Collected data entries
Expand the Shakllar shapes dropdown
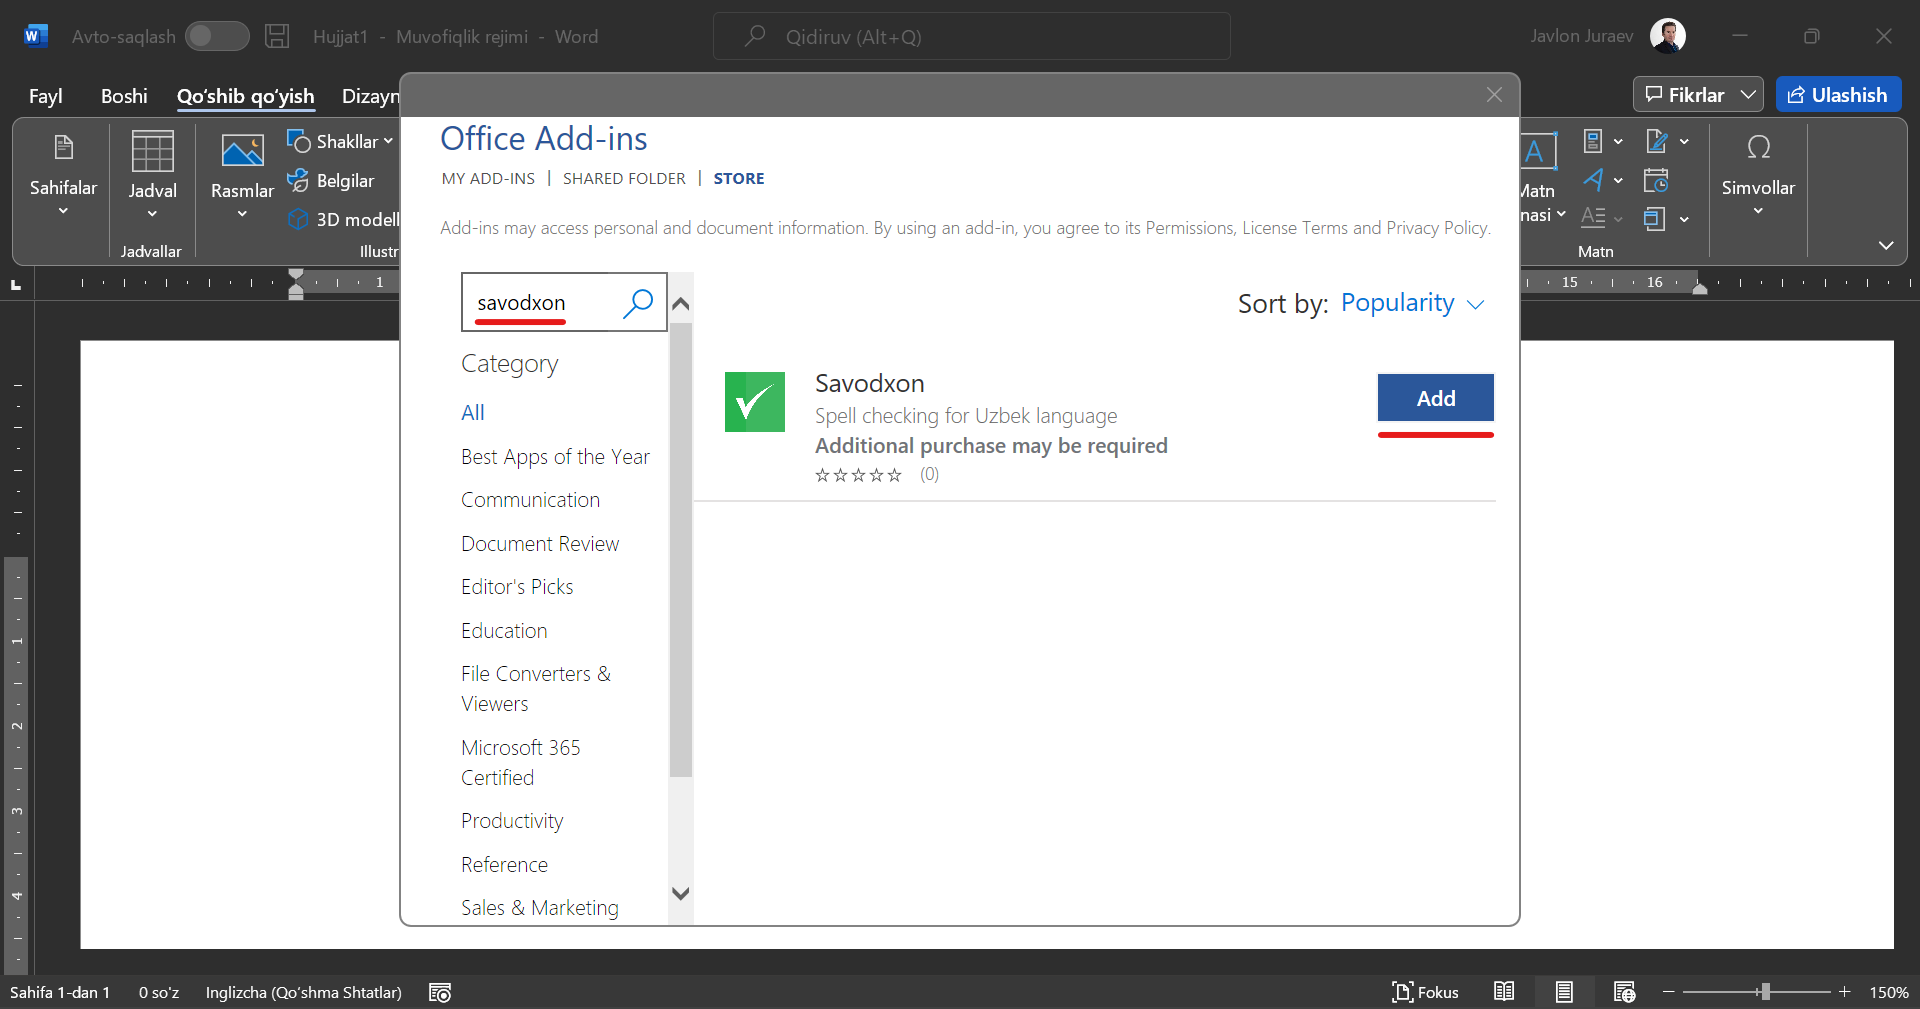Image resolution: width=1920 pixels, height=1009 pixels. (x=387, y=142)
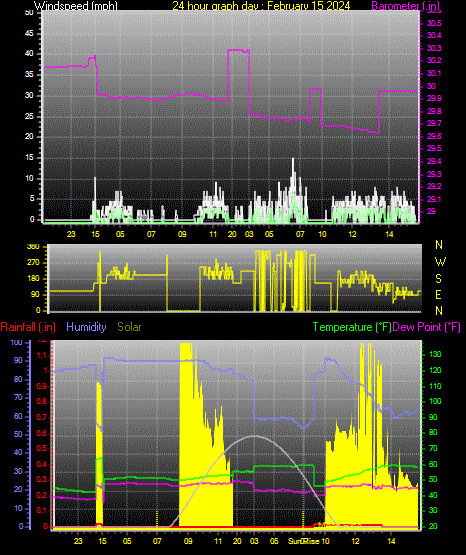Click the E compass direction label
Screen dimensions: 466x555
click(438, 294)
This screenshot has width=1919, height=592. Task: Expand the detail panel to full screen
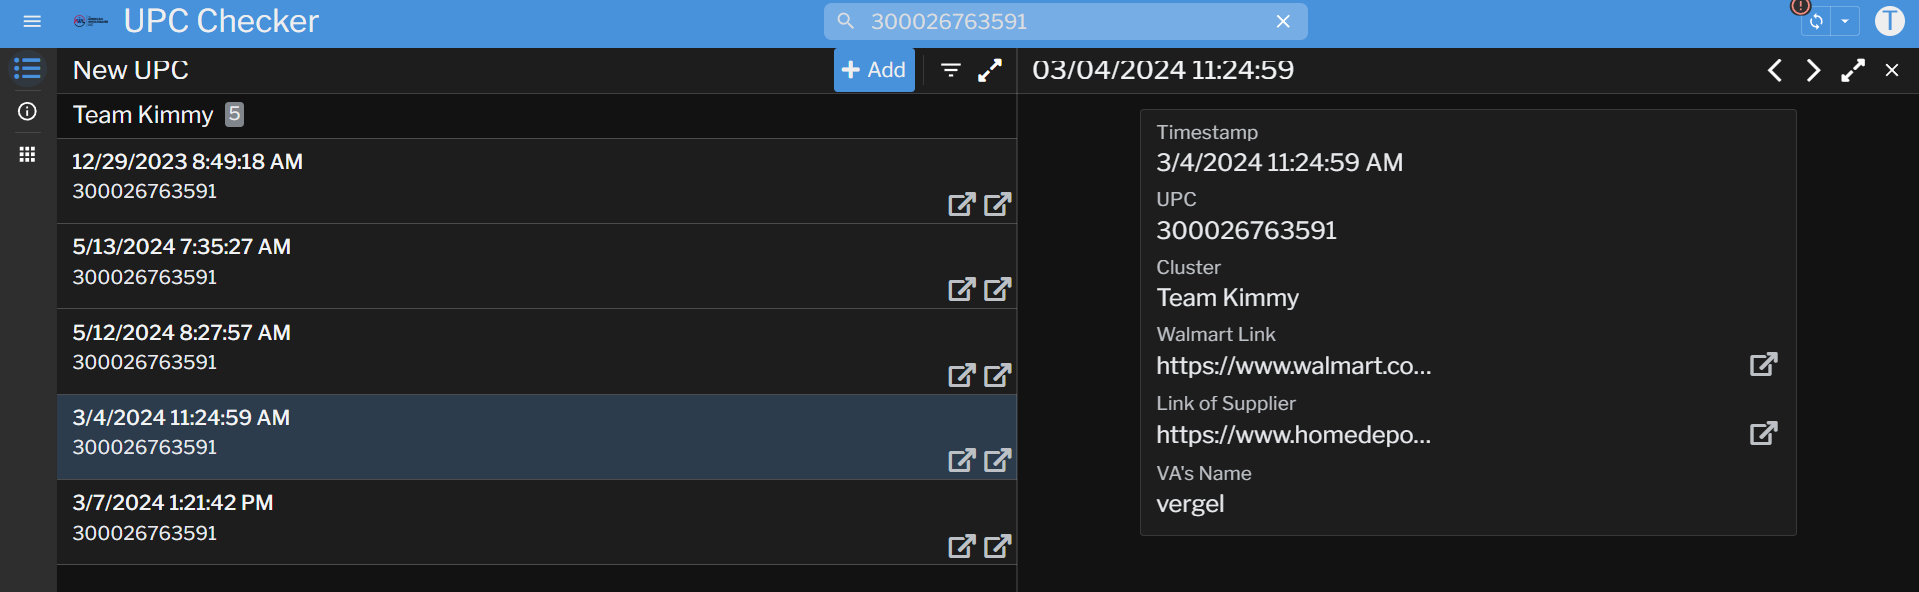(1852, 70)
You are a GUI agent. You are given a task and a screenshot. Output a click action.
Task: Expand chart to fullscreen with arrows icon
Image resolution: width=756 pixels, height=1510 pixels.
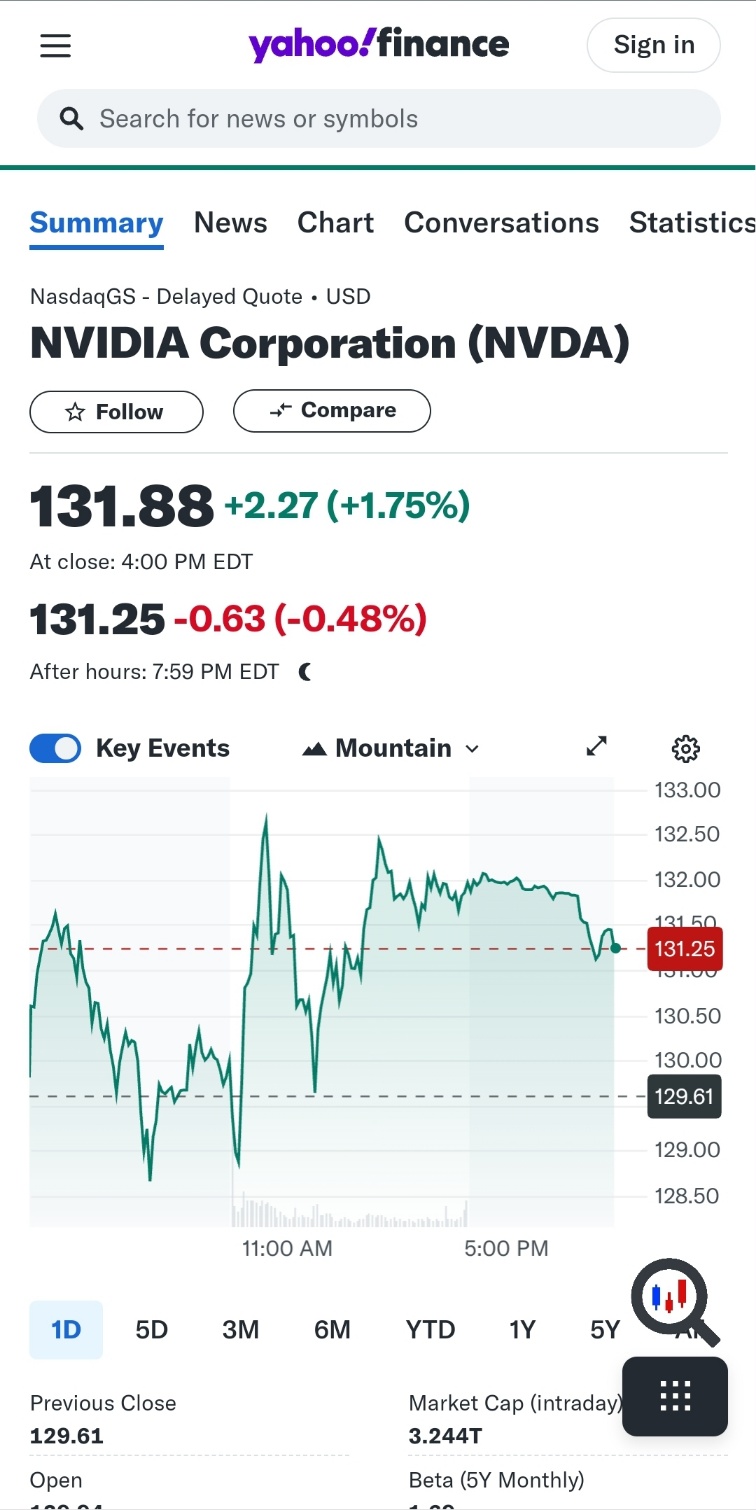597,747
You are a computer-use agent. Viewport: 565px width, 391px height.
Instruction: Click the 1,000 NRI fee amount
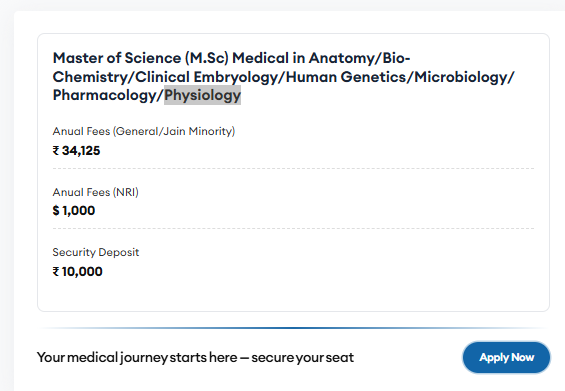click(79, 210)
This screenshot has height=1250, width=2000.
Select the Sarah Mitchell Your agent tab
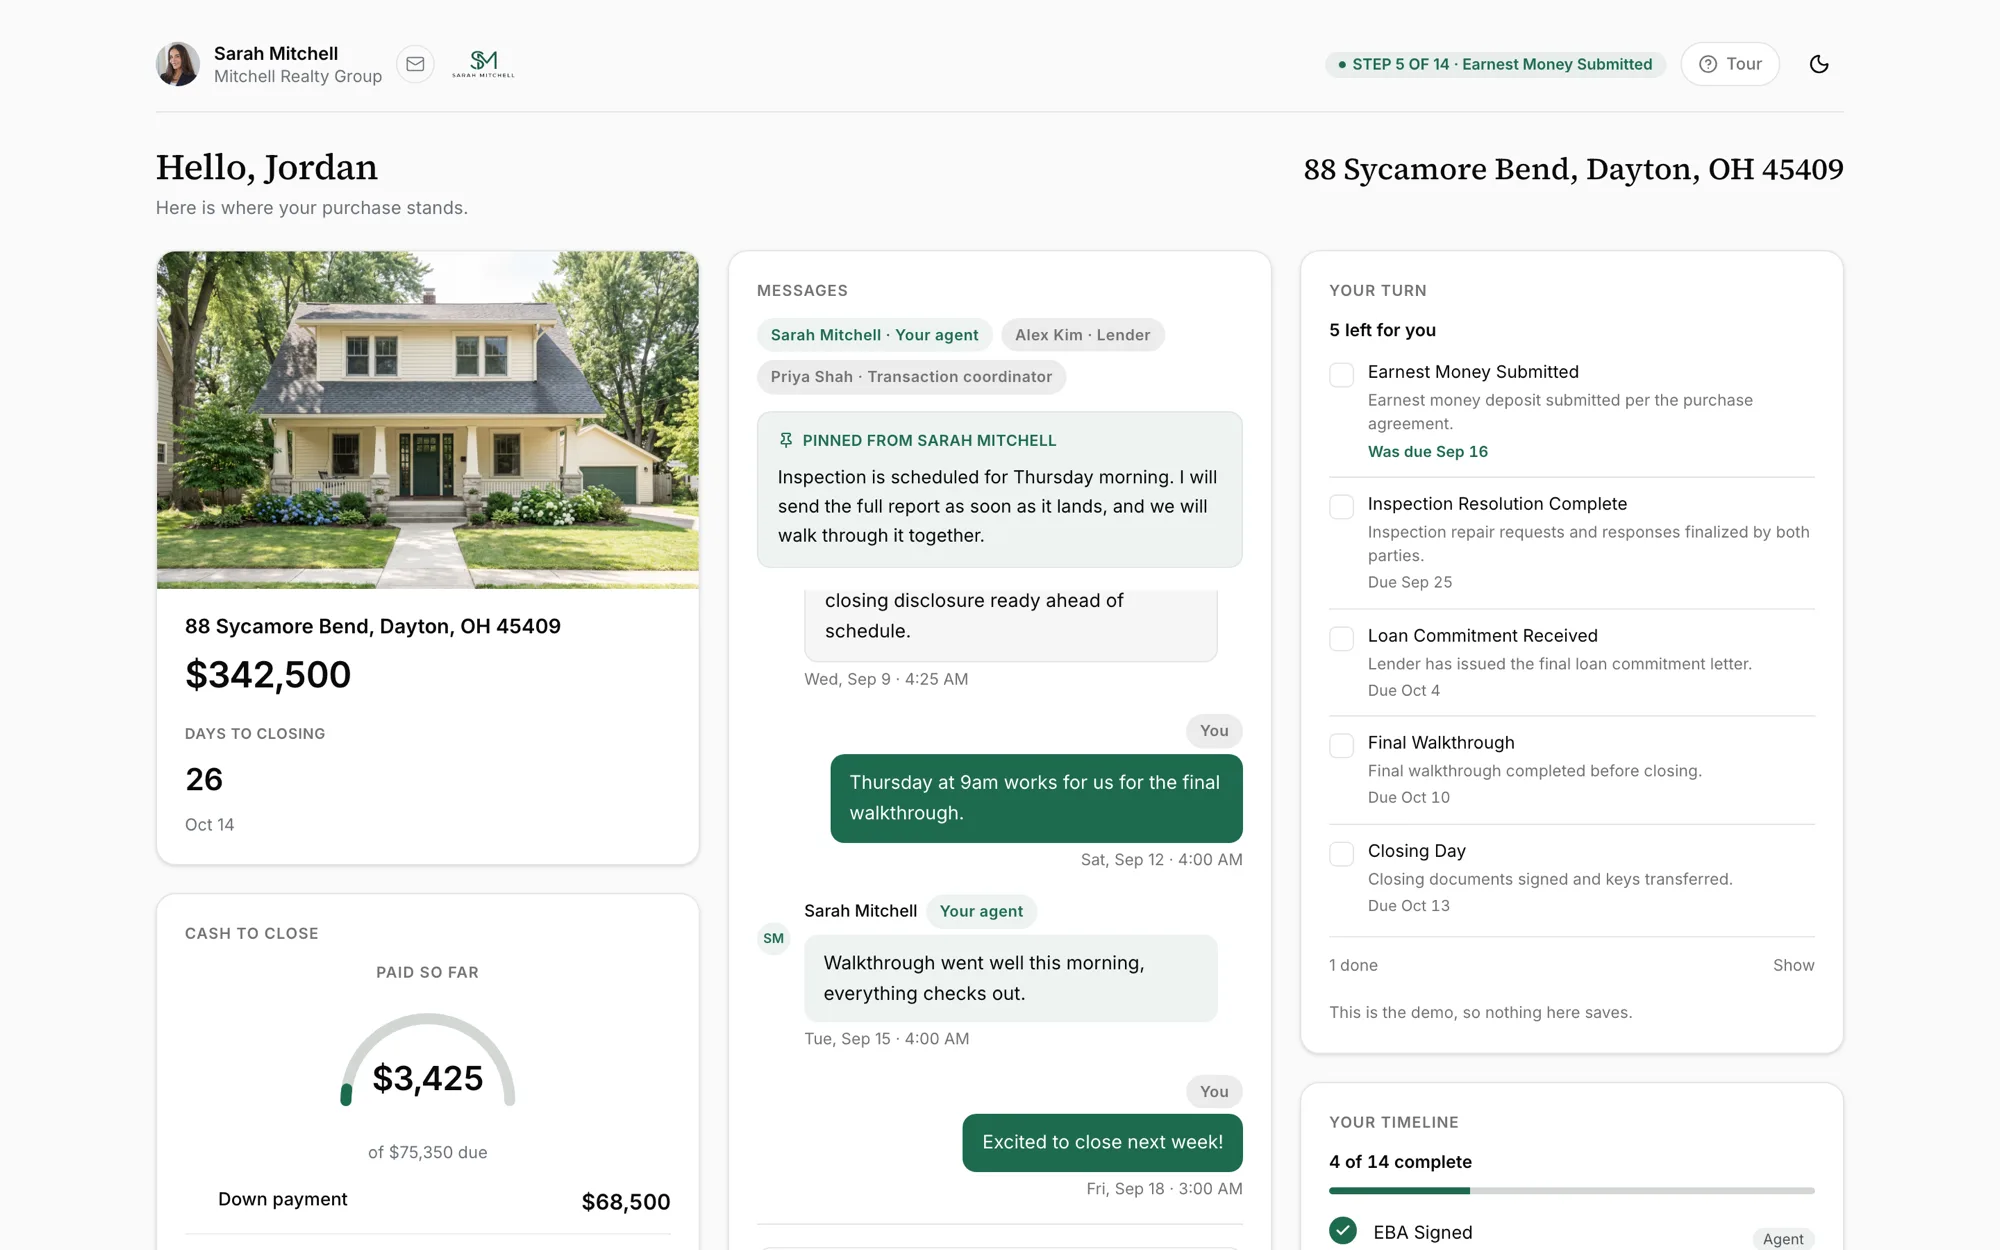pyautogui.click(x=874, y=335)
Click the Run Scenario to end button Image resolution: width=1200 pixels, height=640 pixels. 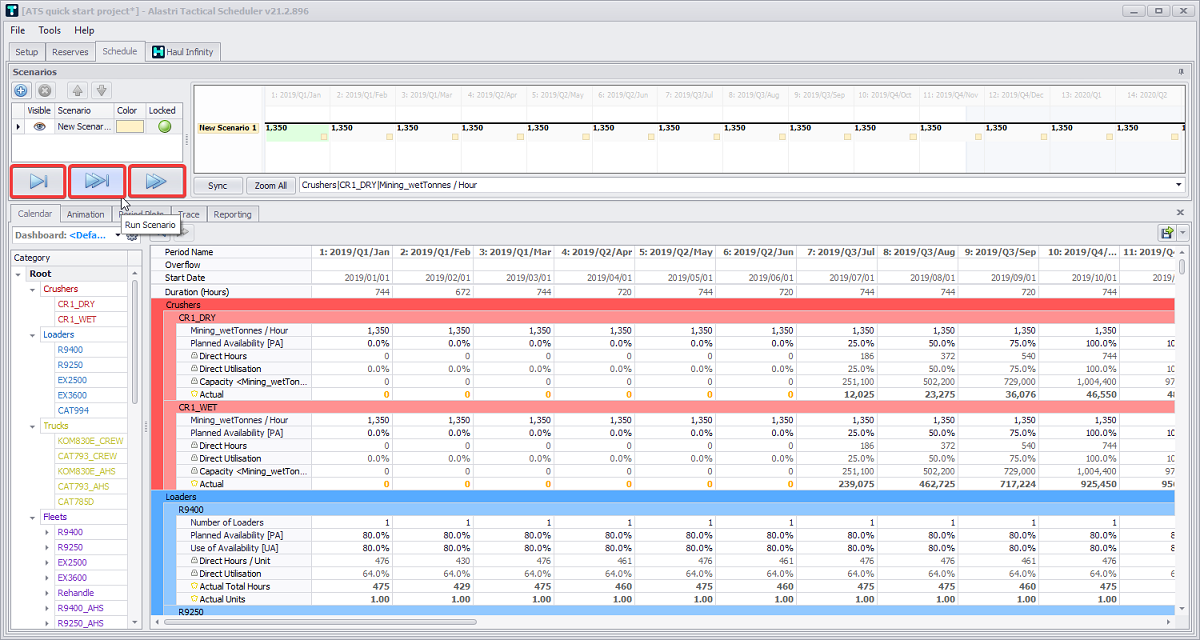97,181
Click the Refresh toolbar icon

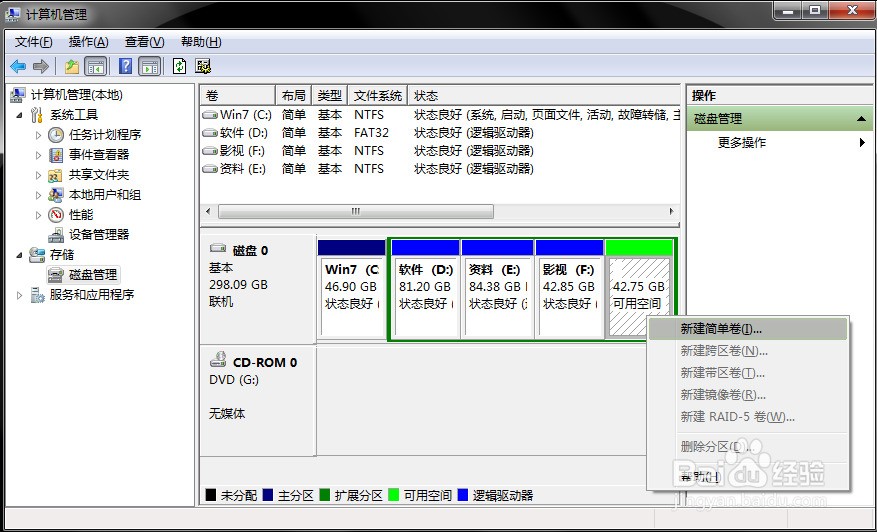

Task brief:
Take the lines above starting at the one containing "You are a GUI" and ending at the one containing "This screenshot has height=1250, width=2000.", and print them again exactly, without pictures.

Exercise response:
You are a GUI agent. You are given a task and a screenshot. Output a click action.
Task: Expand chart to fullscreen with arrows icon
Image resolution: width=756 pixels, height=1510 pixels.
597,747
You are a computer-use agent. Viewport: 565px width, 391px height.
Instruction: Click the 1,000 NRI fee amount
click(79, 210)
This screenshot has height=1250, width=2000.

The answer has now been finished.